Una recompensa no tiene por qué ser un juguete, dinero ni una actividad costosa. A veces, lo que más sentido tiene para un niño es participar en una decisión familiar, disfrutar de un rato especial con un adulto o sentir que su esfuerzo ha sido visto de verdad.
Las recompensas no materiales no son superiores por definición ni funcionan igual para todos los niños. Su ventaja práctica es que permiten reconocer un avance sin convertir la convivencia en una sucesión de compras. Bien elegidas, pueden reforzar el vínculo, la autonomía y el valor de los acuerdos familiares.
Reconocer no es solo entregar algo
El reconocimiento empieza por poner palabras a lo que ha ocurrido. En lugar de un “muy bien” general, puede ser más útil nombrar la acción: “Has terminado de recoger aunque querías seguir jugando; has sido constante” o “Te has acordado de la mochila sin que te lo recordara”.
Estudios sobre el elogio sugieren que centrar la atención en la estrategia, el esfuerzo o la persistencia puede ayudar a los niños a interpretar los retos de forma más constructiva que una etiqueta fija sobre su inteligencia o talento. No se trata de elogiar cada cosa, sino de ser honestos y concretos cuando vemos un avance real.
Ideas de recompensas no materiales
Tiempo especial
Un rato para jugar, cocinar juntos, pasear o leer con un adulto puede ser una recompensa valiosa si encaja con los intereses del niño. La clave es que sea un momento de conexión, no una actividad impuesta ni una promesa difícil de cumplir.
Elegir dentro de un límite
Dejar que el niño elija la película del viernes, una merienda, el juego de la tarde o una actividad familiar le da una participación real. Ofrecer dos o tres opciones que ya resulten posibles para la familia mantiene el acuerdo claro y evita frustraciones.
Privilegios puntuales
Algunas familias pueden acordar un privilegio sencillo y adecuado a la edad: elegir el orden de las tareas, decidir el plan de una tarde o quedarse unos minutos más en una actividad concreta. No hace falta que sea grande; basta con que sea comprensible, posible y coherente con las normas de casa.
Un recuerdo del logro
Una nota breve, una foto de un proyecto terminado o contar el avance a un familiar cercano puede dar valor al momento. Es importante hacerlo de una forma que al niño le resulte agradable: algunos disfrutan compartiéndolo y otros prefieren que ese reconocimiento se quede en casa.
De lo inmediato a la constancia
Un comentario específico justo después de una tarea puede ayudar a que el niño conecte lo que ha hecho con la respuesta de los adultos.

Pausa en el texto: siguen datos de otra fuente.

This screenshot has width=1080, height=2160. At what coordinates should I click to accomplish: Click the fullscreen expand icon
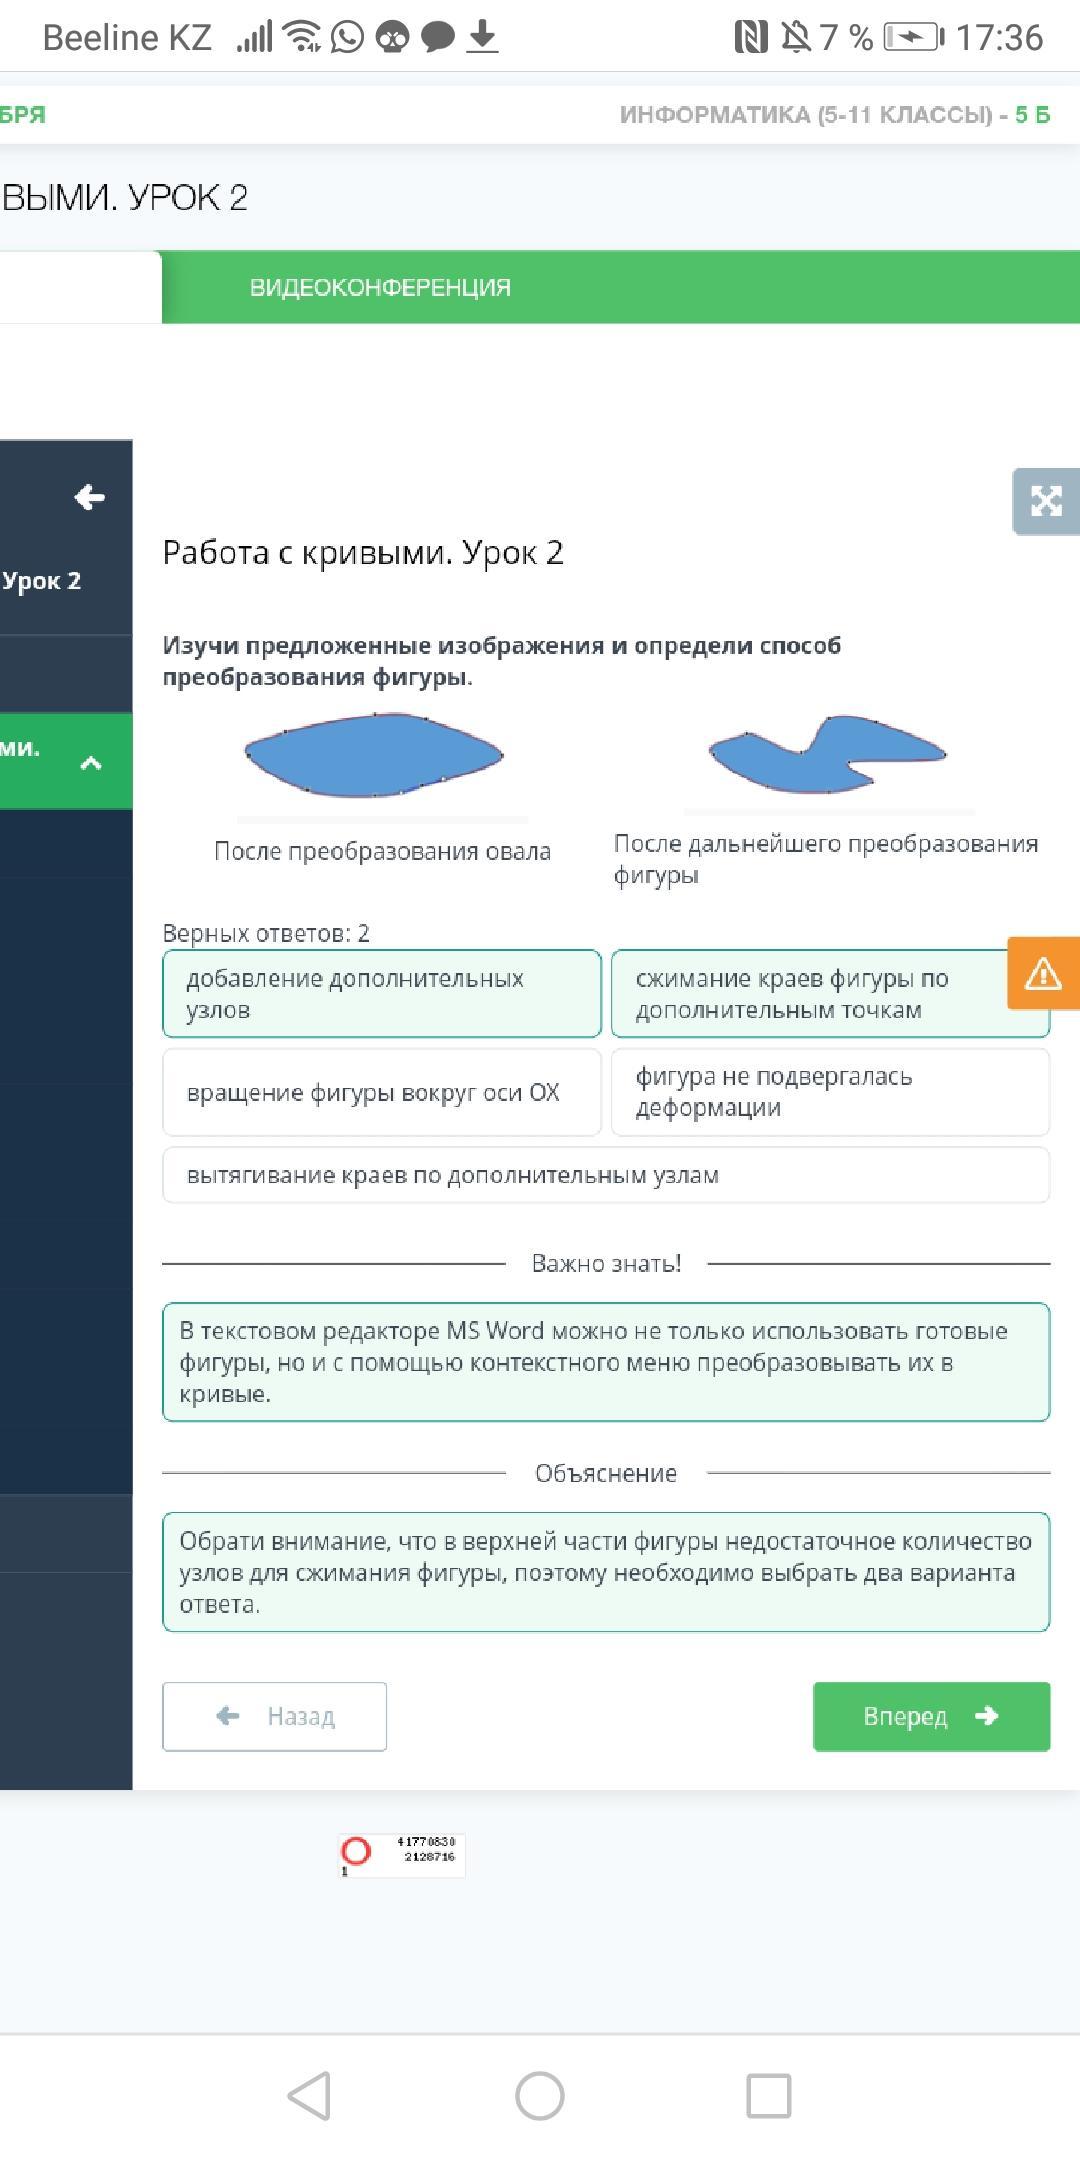(1045, 501)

Para los objetivos que requieren varios días, también puede tener sentido acordar una recompensa familiar algo más especial: por ejemplo, elegir el plan del fin de semana tras mantener una rutina durante un periodo previamente hablado.
La diferencia importa. No se trata de premiar cada gesto aislado, sino de hacer visible un compromiso sostenido. Así, el niño puede entender que las cosas que quiere conseguir suelen requerir tiempo, práctica y esfuerzo.
Qué conviene evitar
- Prometer una recompensa nueva en mitad de cada conflicto para conseguir que una tarea se haga en ese momento.
- Usar siempre el mismo premio hasta que deje de tener sentido o se convierta en una exigencia.
- Convertir el afecto, el tiempo básico en familia o el juego libre en algo que el niño tenga que ganarse.
- Ofrecer una opción que no podréis cumplir o cambiar las reglas sin explicarlas.
Las guías pediátricas recomiendan que las metas y los puntos necesarios para una recompensa sean claros, y que los niños participen en elegir opciones que tengan valor para ellos. También recuerdan que el reconocimiento y el apoyo de los adultos siguen siendo esenciales.
Cuando los puntos llevan a una recompensa familiar
Si usáis puntos para hacer visibles tareas o hábitos, las recompensas no materiales ofrecen un destino equilibrado: los puntos de una semana pueden abrir la posibilidad de escoger una película, proponer un juego o decidir un plan sencillo en familia. El punto marca el progreso; la recompensa celebra el esfuerzo sostenido.
Rankids permite organizar ese recorrido sin dinero real. Los padres definen qué tareas cuentan y qué recompensas son adecuadas para su familia; los niños ven los avances y participan en una dinámica donde colaborar y perseverar tiene un significado claro.
Referencias
- HealthyChildren.org (Academia Americana de Pediatría): Refuerzo positivo a través de recompensas.
- Mueller, C. M. y Dweck, C. S. (1998). Praise for intelligence can undermine children’s motivation and performance.
- Gunderson, E. A. et al. (2013). Parent Praise to 1-3 Year-Olds Predicts Children’s Motivational Frameworks 5 Years Later.
- American Academy of Child and Adolescent Psychiatry: Discipline.